When the wildfires broke out, much of Hawaii was under a red flag warning for fire danger, but the specific cause of the inferno is still unknown.
“We don’t know what actually ignited the fires, but we were made aware in advance by the National Weather Service that we were in a red flag situation — so that’s dry conditions for a long time, so the fuel, the trees and everything, was dry,” Maj. Gen. Kenneth Hara, commander general of the Hawaii Army National Guard, said at Wednesday’s briefing. That, along with low humidity and high winds, “set the conditions for the wildfires,” he said.
Hurricane Dora, which was moving across the Pacific Ocean hundreds of miles south of the Hawaiian islands, was responsible for the high winds fanning the fires, according to the National Weather Service.

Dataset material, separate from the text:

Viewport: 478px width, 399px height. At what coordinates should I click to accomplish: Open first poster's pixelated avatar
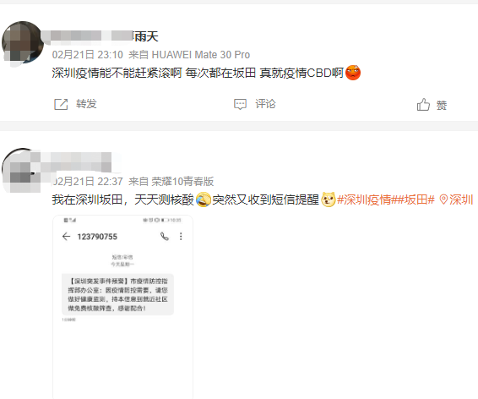pyautogui.click(x=22, y=43)

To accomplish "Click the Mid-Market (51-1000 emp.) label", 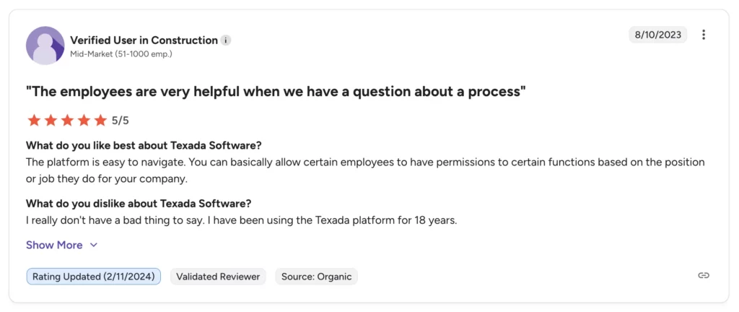I will click(121, 54).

The cyclone, which the Central Pacific cyclone Center categorized as a Category 4 on Wednesday morning, led to severe wind gusts of more than 60 miles per hour that ripped through Maui overnight, knocking out power lines and damaging homes. As wind gusts increased on Tuesday evening, National Guard helicopters activated as part of the state’s emergency response to the wildfires were grounded.

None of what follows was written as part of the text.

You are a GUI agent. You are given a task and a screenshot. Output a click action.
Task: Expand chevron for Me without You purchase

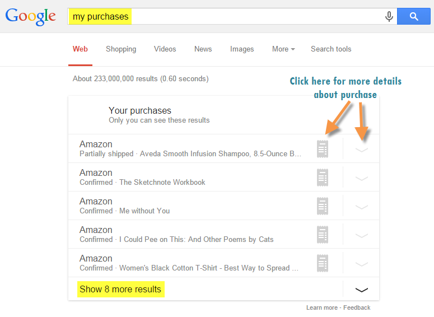pyautogui.click(x=362, y=207)
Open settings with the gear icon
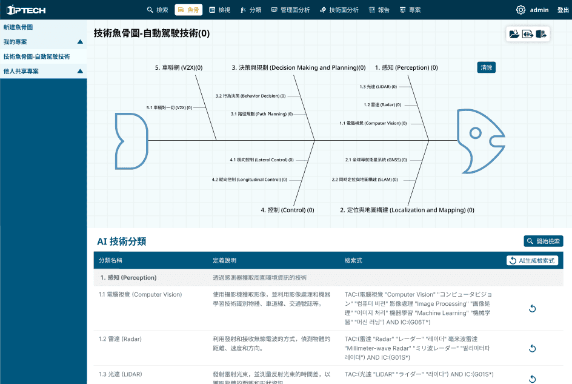This screenshot has height=384, width=572. [x=520, y=10]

Several #wildfires are burning across parts of Hawaii this week, fueled in part by strong winds from Hurricane Dora passing to the south. @NOAA's GOESWest was tracking the hotspots and smoke from the fires as they burned across parts of Maui and the Big Island yesterday evening.… pic.twitter.com/WzApS2ddTi
— NOAA Satellites (@NOAASatellites) August 9, 2023
Acting Hawaii Gov. Sylvia Luke issued an emergency proclamation enabling the deployment of National Guard troops on Tuesday, and the state of emergency was extended on Wednesday. She warned against “non-essential air travel to Maui.”
⚠️ UPDATE: High Wind & Fire Weather Alerts ⚠️
🌬️ High Wind: 30-45 mph winds, gusts up to 60 mph. Secure property, expect outages & difficult travel.
🔥 Red Flag: High fire danger with rapid spread. NO outdoor burning.
— NWSHonolulu (@NWSHonolulu) August 8, 2023
The National Weather Service forecast that dangerous wildfire conditions would persist through Wednesday afternoon due to a combination of strong winds and low humidity. As the agency’s Honolulu branch noted in tweet Sunday, significant differences in atmospheric pressure between the hurricane and the air north of Hawaii, formed a pressure gradient over the islands which, when combined with dry conditions, posed a serious threat of fires as well as damaging winds.
Strongest winds in yellows & oranges on map result from significant pressure differences between high & low-pressures. Combined w/ dry conditions, these winds pose a serious fire & damaging wind threat. Stay alert! 🔥☁️
— NWSHonolulu (@NWSHonolulu) August 7, 2023
“While Hurricane Dora passes well south with no direct impacts here, the strong pressure gradient between it & the high pressure to the north creates a threat of damaging winds & fire weather (due to ongoing dry conditions) from early Mon to Wed,” the agency said at the time.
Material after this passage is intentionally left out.